▶ [Task prompt]: Skip the pictures and retype exactly the lines from the one holding "The width and" through the end of the entries.

▶ [Record excerpts]:
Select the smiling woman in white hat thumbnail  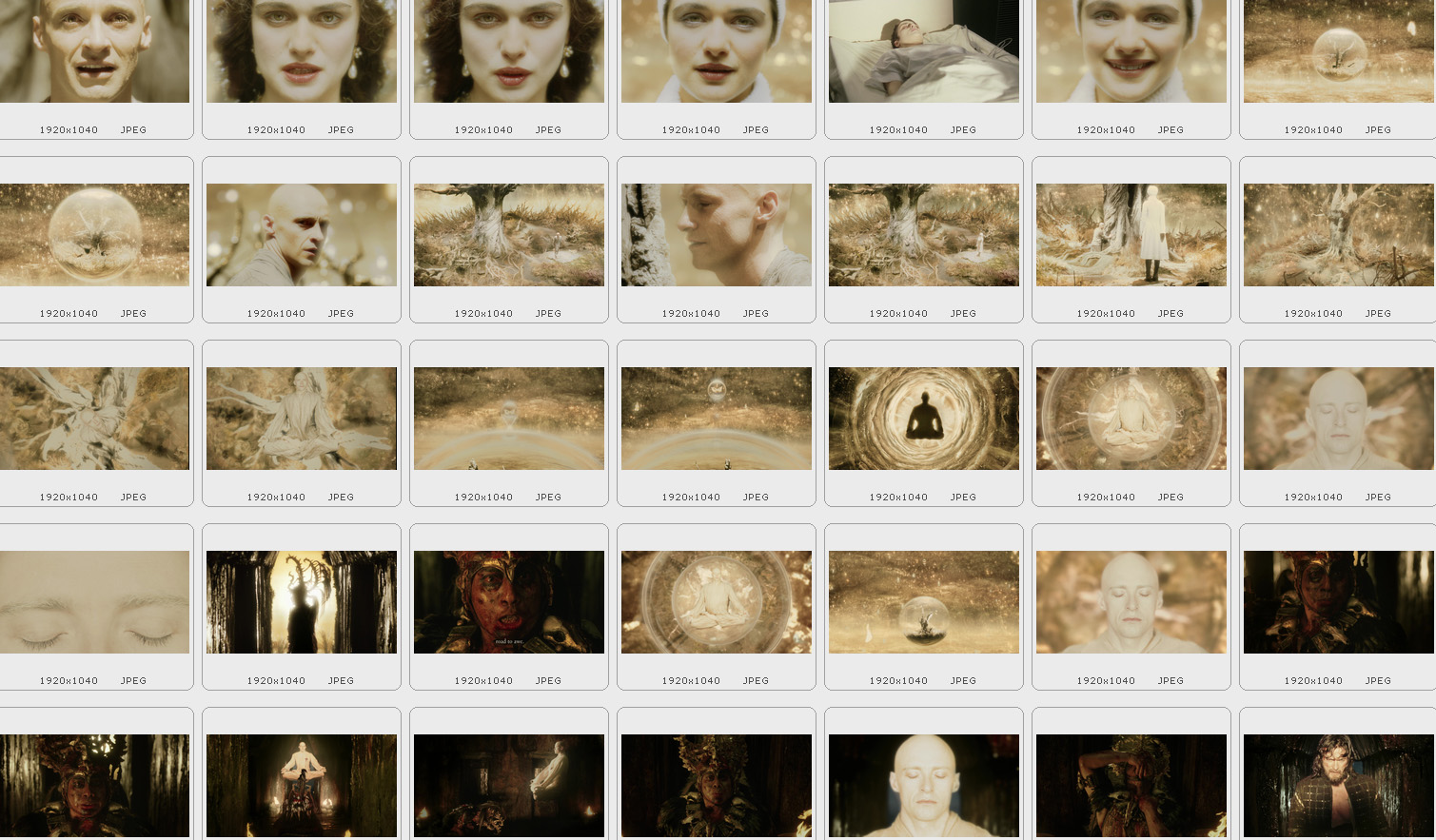(1131, 51)
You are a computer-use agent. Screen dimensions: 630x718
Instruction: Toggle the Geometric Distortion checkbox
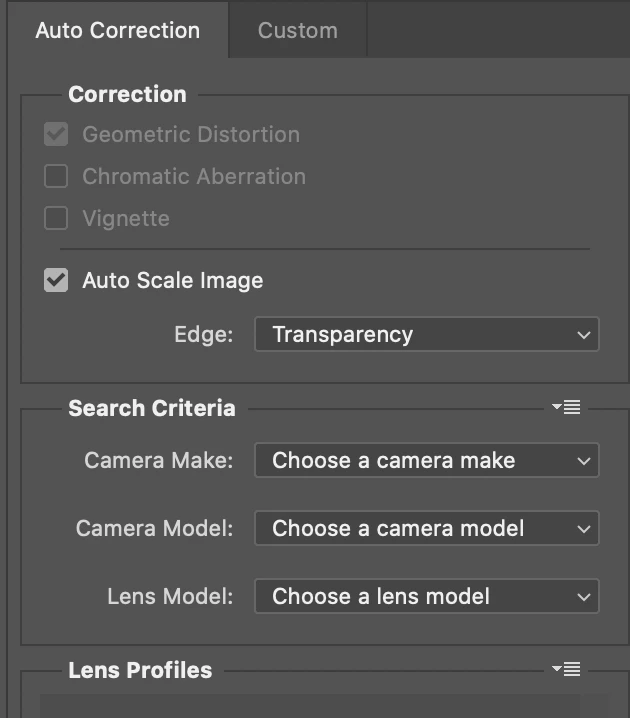click(x=56, y=134)
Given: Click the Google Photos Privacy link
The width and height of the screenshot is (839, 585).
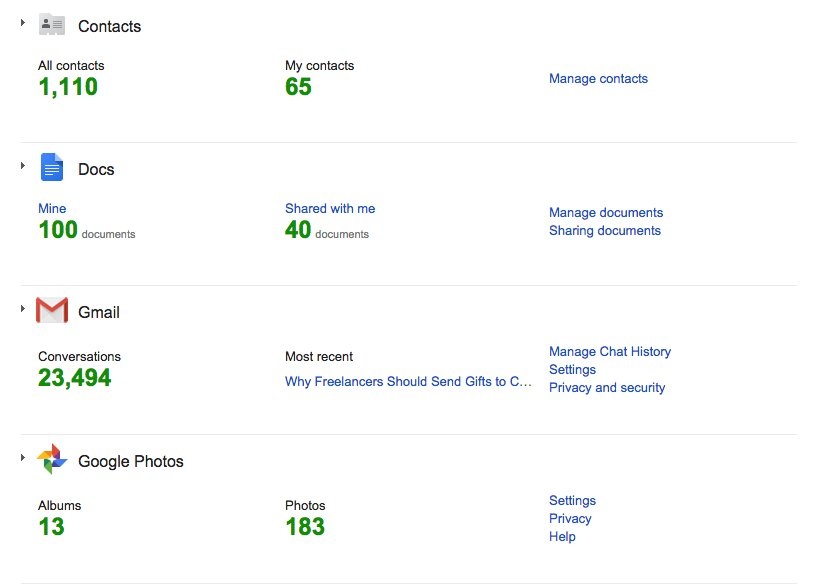Looking at the screenshot, I should (570, 519).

▶ [Exercise solution]:
The width and height of the screenshot is (839, 585).
Looking at the screenshot, I should (570, 519).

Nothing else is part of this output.